Lythar was a city that worked, and the working never stopped.

Not beautiful in the way that cities were sometimes beautiful, with the kind of architecture that asked to be looked at. Not imposing in the way of capitals, where stone and scale communicated the weight of accumulated authority. What Lythar communicated was function: chimneys that never rested, steam that rose in thick columns and made a ceiling of the sky, air that carried a faint metallic burn at the back of the throat that accumulated slowly enough that most people stopped noticing it. Gepetto noticed. He had been noticing things he was not supposed to notice since he could remember, and he did not expect this world to change the habit.

He walked between workshops and elevated railways, listening to the rhythm of hydraulic presses. Pistons compressed. Valves released. Gears turned. Everything moved. Nothing advanced.

The city operated. It did not command.

He had three days remaining in the room he had paid for and no particular reason to spend them there.

The experiments with the threads had continued through the first night and into the early morning, systematic and unhurried, the kind of work that produced results not through inspiration but through the accumulation of small, precise measurements. Range. Load capacity at full extension. The threshold between precision and loss of control, which turned out to sit at a different point depending on the number of simultaneous threads, in a relationship that was not linear and that he would need considerably more data to model with any reliability.

He had not expected it to be linear. He had expected to be surprised by where the curve went.

By the time the city had fully woken outside, he had a baseline he trusted and four untested puppets he intended to leave sealed until he had an environment where testing them would not produce an outcome he could not manage. A rented room in Lythar was not that environment.

He went out.

The city received him the way cities received everyone: without acknowledgment.

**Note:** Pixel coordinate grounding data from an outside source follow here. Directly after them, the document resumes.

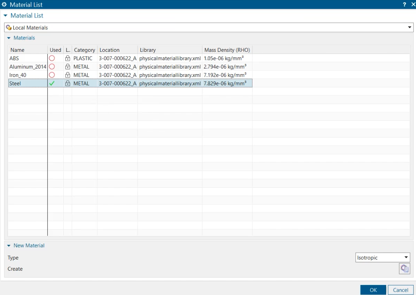This screenshot has height=295, width=416.
Task: Click the lock icon beside Iron_40
Action: (x=67, y=75)
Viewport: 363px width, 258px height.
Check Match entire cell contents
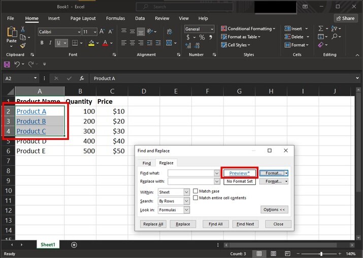click(195, 198)
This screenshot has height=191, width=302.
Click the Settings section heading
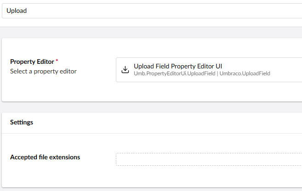pyautogui.click(x=22, y=123)
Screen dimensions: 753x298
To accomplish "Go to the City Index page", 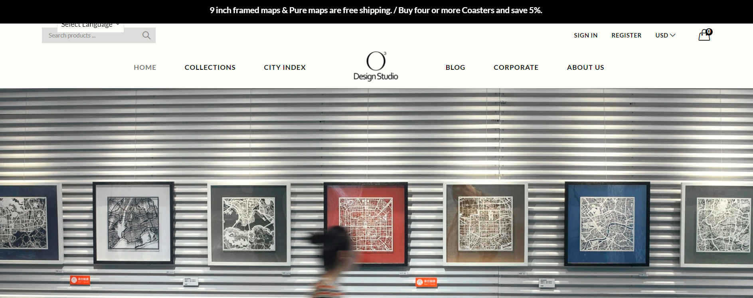I will [x=285, y=67].
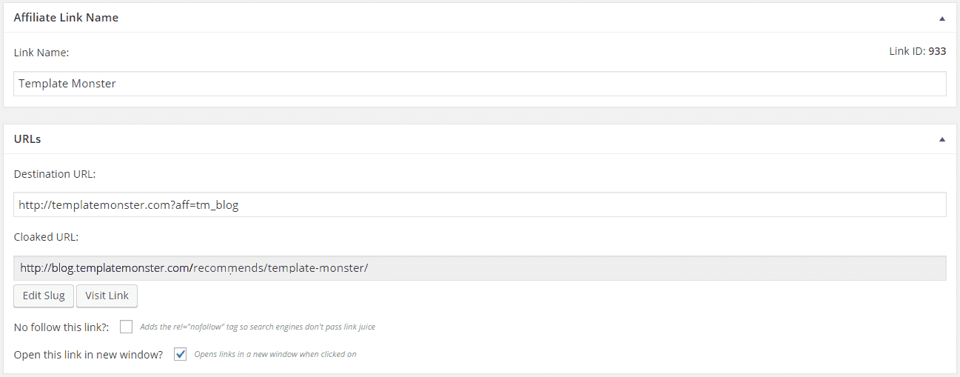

This was, he had come to understand, the specific mercy of urban anonymity. No one cared about him. No one was going to. He walked through the workshop district and the elevated rail lines and the commercial streets near the Central Station and was, by every available metric, simply a man in a coat moving through a city that had too much to do to notice him.

He found this acceptable.

The brass panel at the Central Station was dark with accumulated soot in the engraved letters, each destination worn into the metal by years of fingers tracing them. He read them with the particular attention of someone who understood that decisions made at this stage would compound in ways that decisions made later could not.

AURELIA.

Administrative capital. A city of ministries and institutional authority, where power moved slowly and formally and with the weight of precedent behind it. He knew the landmark events, the central conflicts, the broad strokes of the political structure. He did not know which families controlled the Senate in practice rather than on paper, which ministers held influence beyond their formal portfolios, which doors were genuinely closed and which were closed only to people who had not yet found the correct approach.

That gap was real. It mattered.

ELDRAVAR.

The old capital. Cultural center, academic networks, the place where reputations were built over years of careful association with the right people and the right ideas. He knew the surface of the intellectual history. He did not know which academies were ascending, which thinkers were shaping the generation that would occupy positions of influence in a decade, what the internal fault lines were between schools of thought that looked unified from the outside.

In culture, a wrong move did not produce immediate loss. It produced isolation, and isolation in a closed system was slow death.

VHAL-DORIM.

Port city. Industrial and financial center, the economic lung of the Republic, where capital moved like a restless tide and where movement created both opportunity and exposure. He knew the city's reputation. He did not know which banks were genuinely solvent, which inventions were promising enough to finance, which industrial families were consolidating and which were quietly contracting.

He stood in front of the panel for a long time.

The ignorance did not frighten him. It irritated him, which was a different and more useful response. Irritation pointed toward something specific: the gap between the panoramic view he had carried for three years and the ground-level texture that panoramas concealed. He had been a spectator with excellent coverage of the main events and almost no knowledge of the thousand smaller facts that determined how the main events actually played out. Now the smaller facts were the territory he was going to have to navigate, and he did not have them.

That was the problem. Problems had solutions. He noted it and kept thinking.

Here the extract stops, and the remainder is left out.